When Mr Ribadu’s anti-corruption investigations got too near the top of government earlier this year, he was promptly relieved of his post. The same fate befell another anti-corruption chief, John Githongo, in another relatively rich country, Kenya, in 2005. Mr Githongo now concludes gloomily that a whole era, starting in the mid-1990s when African governments at least tried to take corruption seriously, is over.
In Sudan, another country awash with oil, the bonanza should once again have benefited a country that suffers from both poverty and drought. Instead, oil wealth has exacerbated existing tensions and grievances. Sharing out the most productive oilfields is a deadly source of tension between the Christian-animist south and the Muslim- and Arab-dominated government in the north. As a result, the long war between the south and north, which was ended by an ambitious peace accord only three years ago, is threatening to break out again. Botswana, in southern Africa, remains the only country that has managed its resource wealth (mainly diamonds) well.
Raising the financial stakes in Africa often seems to have persuaded those who benefit most from the new riches to cling ever more tightly to power. There are, for sure, more elections than ever before. But heeding disagreeable election results is for wimps, judging by the attitude of Kenya’s Mwai Kibaki or Zimbabwe’s Mr Mugabe. Uganda’s president, Yoweri Museveni, has changed his country’s constitutions in order to hang on. Cameroon’s leader, Paul Biya, has shown a desire to follow this bad example, and has provoked riots as a result.

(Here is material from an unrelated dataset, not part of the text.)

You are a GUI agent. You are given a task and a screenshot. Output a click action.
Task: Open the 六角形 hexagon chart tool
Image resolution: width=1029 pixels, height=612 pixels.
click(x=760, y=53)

Neither will Africa’s politicians be deterred from this attitude by their new high-spending friends, the Chinese. China is welcomed for its much needed investment and its building of roads, pipelines and ports. But the Chinese may also be encouraging governments and politicians to ignore their people’s demands for more democracy and cleaner government. Kenya’s opposition was much irritated by an editorial in January in the People’s Daily, the official newspaper of the Chinese Communist Party: “Western-style democratic theory is just not suited to African conditions. Rather, it carries with it the roots of disaster. Kenya’s election crisis is just one example.” Words like this seemed almost to approve Mr Kibaki’s disastrous rigging of the election.
Several of the African countries making the most promising strides are those with very few natural resources. Poor, landlocked Mali is combining slow but steady economic improvement with political stability. Mozambique, recovered from war and rich in minerals, is also progressing slowly in the right direction.

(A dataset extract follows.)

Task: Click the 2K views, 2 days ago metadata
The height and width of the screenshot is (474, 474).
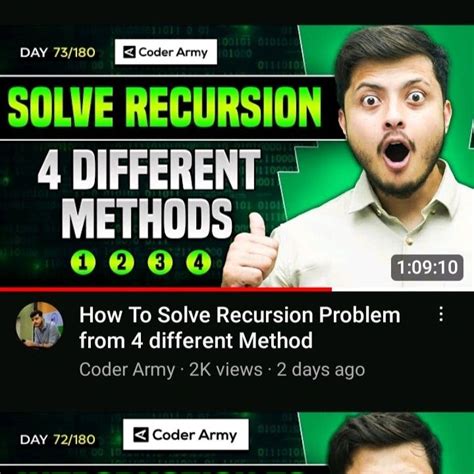Action: (x=277, y=370)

Ghana, at independence in 1957 one of Africa’s richest countries per head of population but subsequently ruined by dictators and mismanagement, is also making a comeback. In December 2006 it floated a five-year bond for the first time. The issue was oversubscribed. Last year Ghana struck oil for the first time off its coast. But the Ghanaians, wiser after their descent from high hopes to kleptocracy, kept their celebrations muted and are now inviting the Norwegians in to advise them on how to exploit their windfall sensibly. Ghana’s elections, due in December, will provide a test of whether the country can avoid the violence and fraud that stalked the ballots in Kenya and Zimbabwe.
The emphasis in these good-news countries is on boosting the private sector, reducing corruption and getting the politics right. Their efforts are allowing them to qualify for America’s Millennium Challenge Account, worth hundreds of millions of dollars in aid. Even though the underlying problems remain daunting, and even in the midst of the world financial crash, sub-Saharan Africa has a chance to build itself anew.”